PCR is also continually improving – for example, performing PCR in triplicate has been shown to be unnecessary with modern techniques [5], thus simplifying the procedure (although this needs validating in the various iterations of the PCR technique), and tweaks are being made to make various types of PCR easier and more reliable [6]. PCR is also being miniaturized, which would make the technique easier to perform outside of the lab, and cheaper. However, miniaturization is not a new concept and has proven challenging thus far [7].

Looking to the future of PCR as a lab method

While PCR is currently widely used, will it remain so? Will it become one of a suite of methods suitable for a particular niche, much like Sanger sequencing, or could it become eclipsed entirely? In their Review, Zhu et al. [1] note that it is likely to remain indispensable, at least in molecular diagnostics, with microfluidics (eventually) enabling the use of PCR for effective point-of-care (POC) diagnostics and on-site DNA profiling.

A quick search on PubMed (see Figure) suggests that the occurrence of PCR in the title of articles has begun to decline; however, it seems to be relatively stable when searched within the text itself. This albeit unscientific analysis implies that the technique is not dwindling in importance, but its evolution could have begun to slow.

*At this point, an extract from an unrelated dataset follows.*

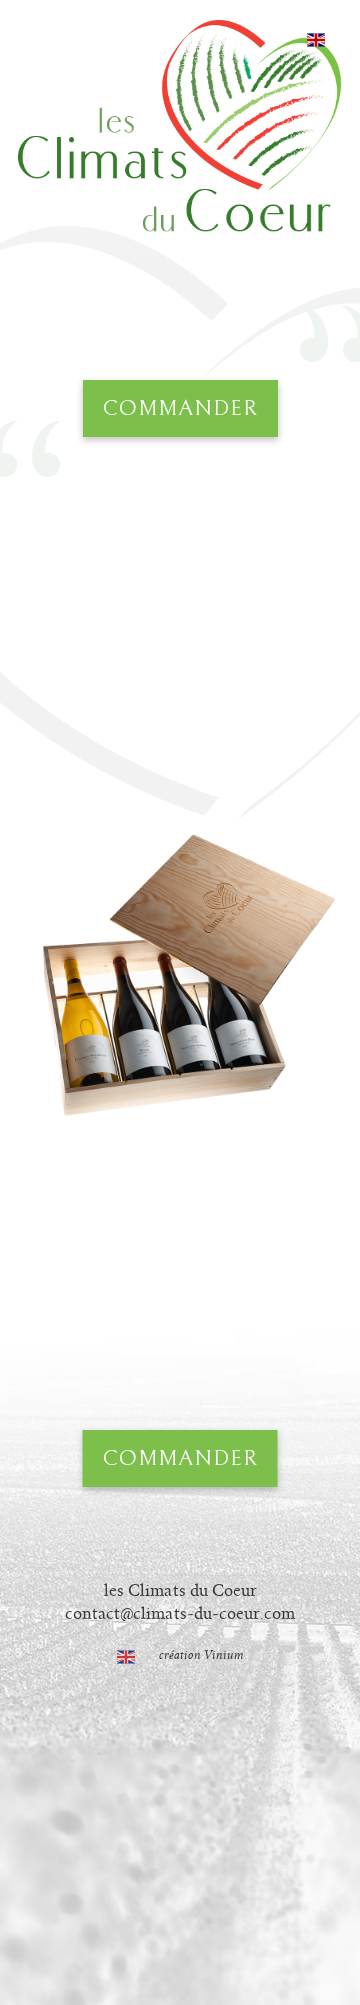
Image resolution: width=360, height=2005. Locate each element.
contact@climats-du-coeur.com (180, 1614)
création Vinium (201, 1655)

For me, it feels like PCR is currently in a race to beat out other lab methods such as LAMP that could replace it in some important applications, like POC diagnostics, and its future as a ubiquitous method depends on which technique wins the race for simplicity, rapidity, reliability and cost in these new areas. Should it win, I can see a future where PCR is so simple it can be performed at home. However, it also feels entirely possible that a new, innovative technique could usurp PCR’s throne in important applications, thus consigning it to the background. Whatever happens, it does not appear that PCR will disappear any time soon.